Leave out pictures; repeat exactly the lines from the "The image size is (739, 709)." line through the last of the data below.
[STUDY MATERIAL — start]
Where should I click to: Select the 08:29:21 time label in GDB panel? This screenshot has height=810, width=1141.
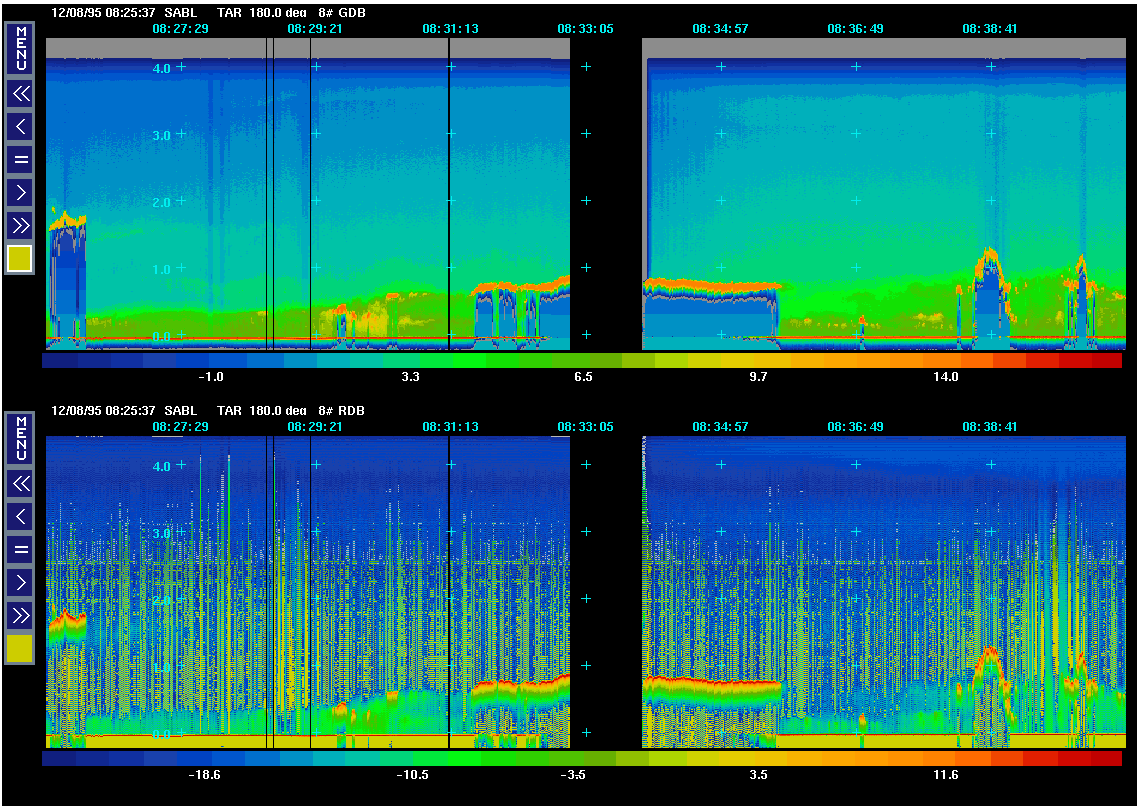[x=315, y=29]
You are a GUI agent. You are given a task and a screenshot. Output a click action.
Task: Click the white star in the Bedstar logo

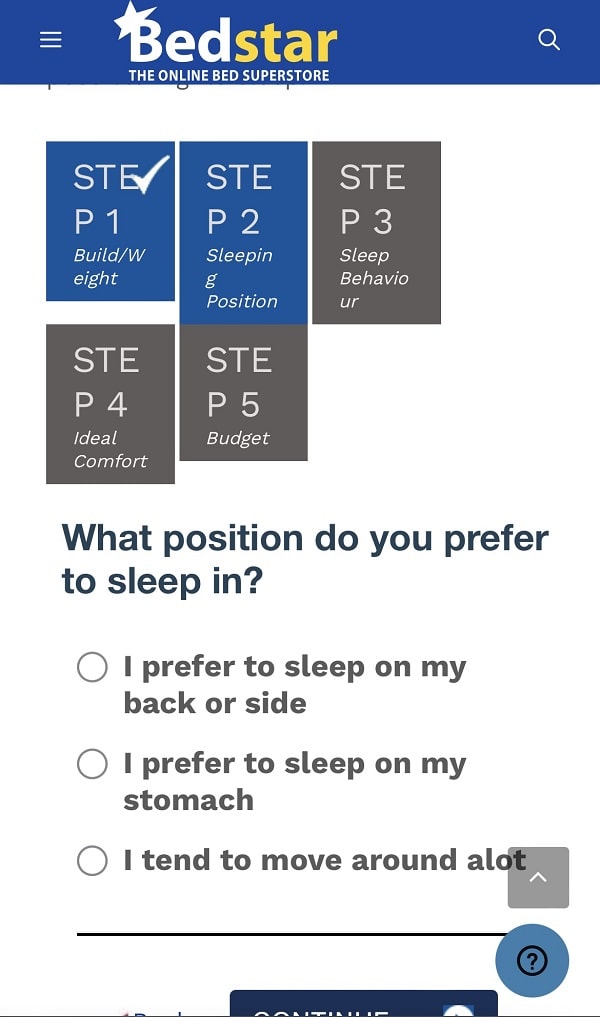tap(134, 21)
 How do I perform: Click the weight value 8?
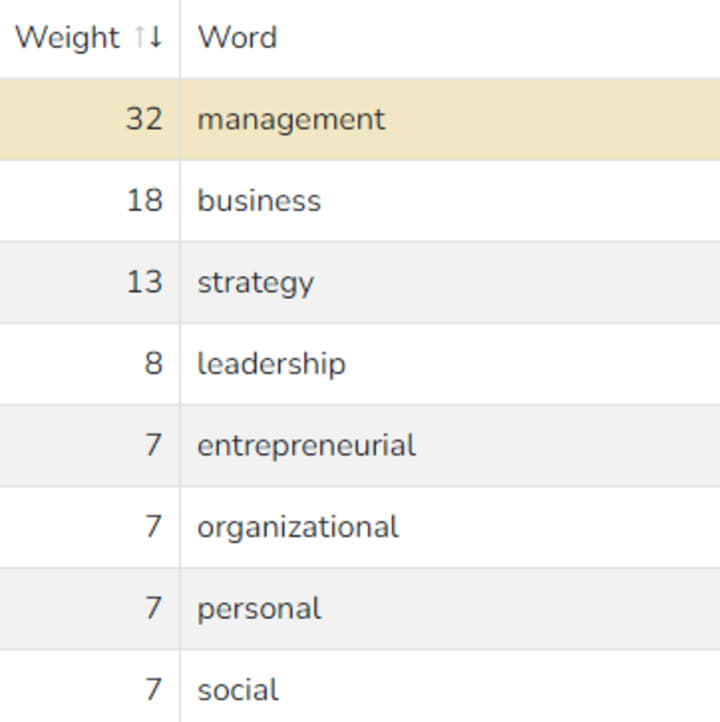click(153, 363)
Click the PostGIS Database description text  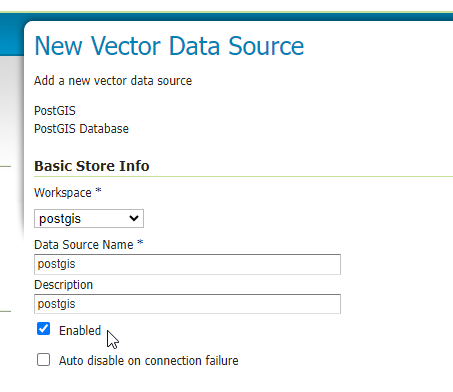click(81, 129)
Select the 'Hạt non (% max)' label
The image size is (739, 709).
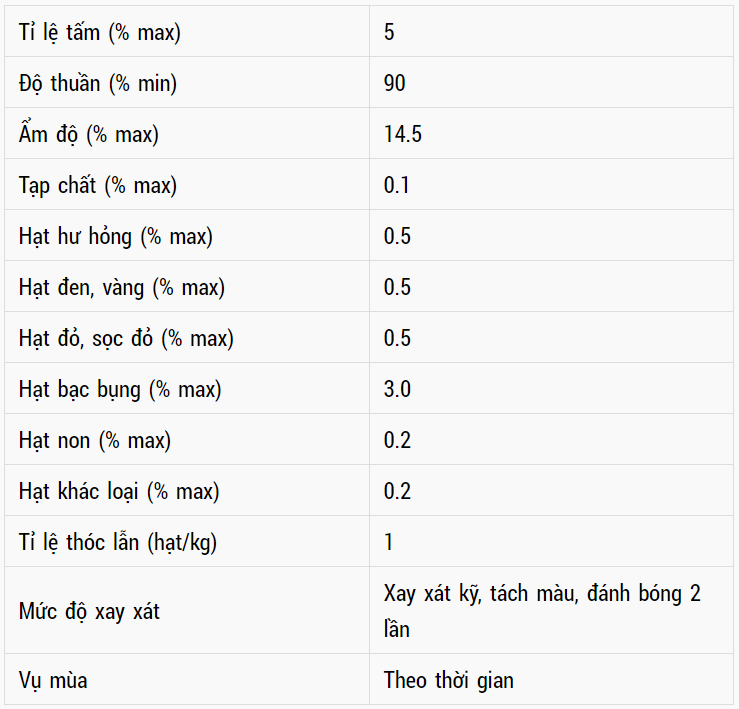(x=95, y=440)
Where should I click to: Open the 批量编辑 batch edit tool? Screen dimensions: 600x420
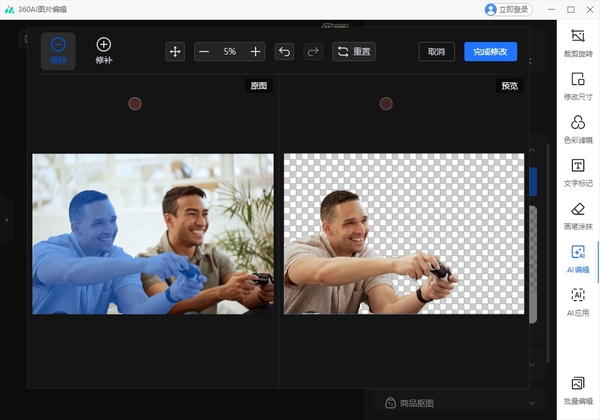[x=577, y=389]
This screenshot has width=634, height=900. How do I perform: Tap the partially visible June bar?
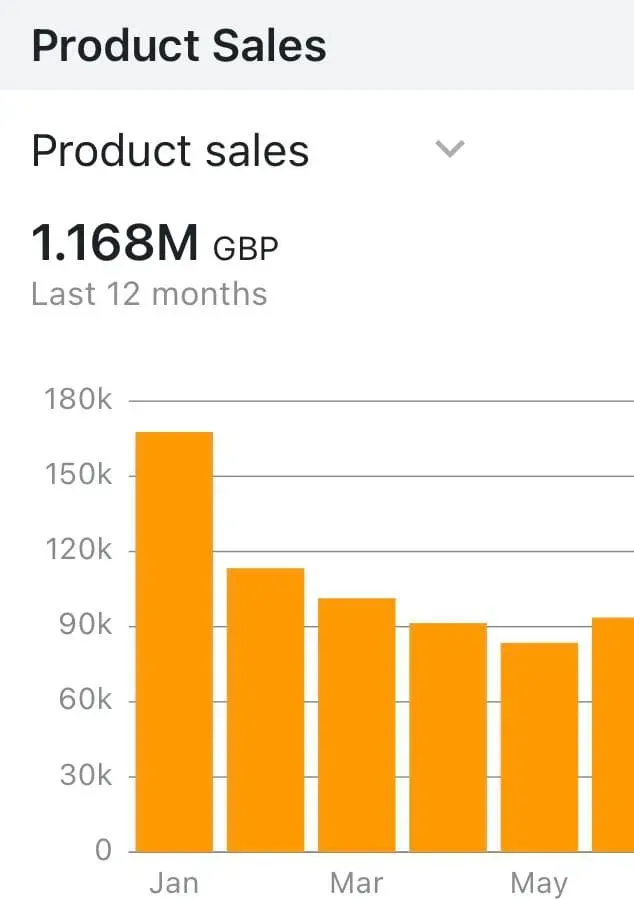point(613,735)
[STUDY MATERIAL — finish]
EXPECTED OUTPUT:
The image size is (739, 709).
(x=95, y=440)
Where should I click to: Open the 批量编辑 batch edit tool? Screen dimensions: 600x420
[x=577, y=389]
This screenshot has width=634, height=900. How do I perform: Tap the partially visible June bar?
point(613,735)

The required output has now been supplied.